Extracted information Block Start
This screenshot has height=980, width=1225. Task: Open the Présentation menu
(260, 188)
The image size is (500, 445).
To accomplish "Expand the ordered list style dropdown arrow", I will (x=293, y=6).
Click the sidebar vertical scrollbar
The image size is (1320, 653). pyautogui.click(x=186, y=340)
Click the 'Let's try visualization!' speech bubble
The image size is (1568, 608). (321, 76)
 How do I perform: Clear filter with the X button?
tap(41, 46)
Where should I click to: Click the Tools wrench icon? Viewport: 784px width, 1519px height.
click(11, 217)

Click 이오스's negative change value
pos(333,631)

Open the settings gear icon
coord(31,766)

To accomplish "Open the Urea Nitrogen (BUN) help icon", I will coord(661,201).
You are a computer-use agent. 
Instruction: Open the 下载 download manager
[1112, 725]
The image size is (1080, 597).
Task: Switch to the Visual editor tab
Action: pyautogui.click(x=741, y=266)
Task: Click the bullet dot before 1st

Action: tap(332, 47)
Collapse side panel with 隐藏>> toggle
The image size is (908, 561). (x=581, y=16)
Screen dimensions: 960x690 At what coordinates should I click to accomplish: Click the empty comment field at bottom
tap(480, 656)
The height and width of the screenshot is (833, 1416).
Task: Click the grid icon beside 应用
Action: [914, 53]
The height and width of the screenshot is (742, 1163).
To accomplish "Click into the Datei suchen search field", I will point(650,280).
Extracted information Block End
→ **How to complete this task**
An exact repeat of all the records is required.

→ **Output of the exercise**
This screenshot has height=980, width=1225. Task: Open the Présentation menu
(260, 188)
The image size is (500, 445).
To accomplish "Expand the ordered list style dropdown arrow", I will (x=293, y=6).
Click the sidebar vertical scrollbar
The image size is (1320, 653). pyautogui.click(x=186, y=340)
Click the 'Let's try visualization!' speech bubble
The image size is (1568, 608). (321, 76)
 How do I perform: Clear filter with the X button?
tap(41, 46)
Where should I click to: Click the Tools wrench icon? Viewport: 784px width, 1519px height.
click(11, 217)

Click 이오스's negative change value
pos(333,631)

Open the settings gear icon
coord(31,766)

To accomplish "Open the Urea Nitrogen (BUN) help icon", I will coord(661,201).
You are a computer-use agent. 
Instruction: Open the 下载 download manager
[1112, 725]
The image size is (1080, 597).
Task: Switch to the Visual editor tab
Action: pyautogui.click(x=741, y=266)
Task: Click the bullet dot before 1st

Action: tap(332, 47)
Collapse side panel with 隐藏>> toggle
The image size is (908, 561). (x=581, y=16)
Screen dimensions: 960x690 At what coordinates should I click to accomplish: Click the empty comment field at bottom
tap(480, 656)
The height and width of the screenshot is (833, 1416).
Task: Click the grid icon beside 应用
Action: [914, 53]
The height and width of the screenshot is (742, 1163).
To accomplish "Click into the Datei suchen search field", I will point(650,280).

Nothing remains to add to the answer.